How to approach a redesign
When I joined Waze, it was very clear to the entire team that the editor needs a redesign. There was simply no room for any more new features, and there were many UI issues that were designed years ago and never changed.
The redesign was a big task of over 40 screens and states. We knew we need to build it if we want to be able to build new things upon it.
The initial feedback from the community was mixed. While some editors were happy that we're finally changing things, some complained about things like screen space, contrast and more.
This made us get back to the editing desk, and with a few simple changes like background-color change, spacing fixes, new features and performance improvement the new UI was finally adopted and implemented to everyone.
How to talk to the users
It took me a few months to really ‘see’ the people I’m designing for.

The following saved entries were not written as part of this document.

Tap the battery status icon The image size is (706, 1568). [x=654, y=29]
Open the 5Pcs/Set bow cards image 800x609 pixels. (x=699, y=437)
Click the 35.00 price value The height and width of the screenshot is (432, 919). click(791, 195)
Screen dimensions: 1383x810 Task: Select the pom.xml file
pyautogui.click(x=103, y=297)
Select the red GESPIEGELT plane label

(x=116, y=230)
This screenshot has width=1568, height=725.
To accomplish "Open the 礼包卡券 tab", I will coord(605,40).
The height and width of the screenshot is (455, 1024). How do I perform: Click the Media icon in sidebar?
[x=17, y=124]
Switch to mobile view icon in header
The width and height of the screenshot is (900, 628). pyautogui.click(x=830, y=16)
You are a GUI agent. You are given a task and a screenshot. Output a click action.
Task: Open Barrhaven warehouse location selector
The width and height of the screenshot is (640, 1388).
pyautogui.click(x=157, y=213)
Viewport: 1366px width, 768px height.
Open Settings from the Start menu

It really bothered me how outdated the website was, so I spent a lot of time on aesthetics. The team supported me and we shipped the redesign in 2 months, but instead of getting praises from the community, I got a lot of feedback about things I didn’t see as problems.
After this 'rough start' I started talking to the editors more regularly, read in their forums, and asked them to send me long recordings of them editing the map. This helped me really understand how they see the platform in their eyes.
For them, ‘good UX’ is a fast and functional interface, function over form.
When I changed my approach, it led to much more positive comments from our users, as I solved actual issues and designed things that saved them time and effort.
Spotlight Project #1: Lane Guidance
Collaborating with different stakeholders to map the lanes of the entire world
Lanes were one of the most requested features people wanted from Waze. To add lanes into the app, Waze needed its community to regularly fill in and maintain the lanes of each road in the world.
I worked with our developers to find the best solution, defined the right information structure of lanes as part of our existing database, and regularly asked for feedback from our power users to make sure the solution is the right one for our community.
The lanes feature in the mobile app was implemented after I no longer worked in Waze, and is slowly being rolled to more users.
The main design challenge was for the app to be able to ‘predict’ the best lane, according to the next 2-5 turns the driver needs to make. We solved it by using the junction feature that already existed.
The responses from the community were very positive.
The feature was immediately adopted by the community and even received its own documentation in the Wazeopedia.
Spotlight Project #2: Map Legend
To help the editors deal with all the changes, I’ve designed a fully responsive map legend. The legend shows all of the icons on the map, the editor symbols, road colors, and different types of map problems/update requests.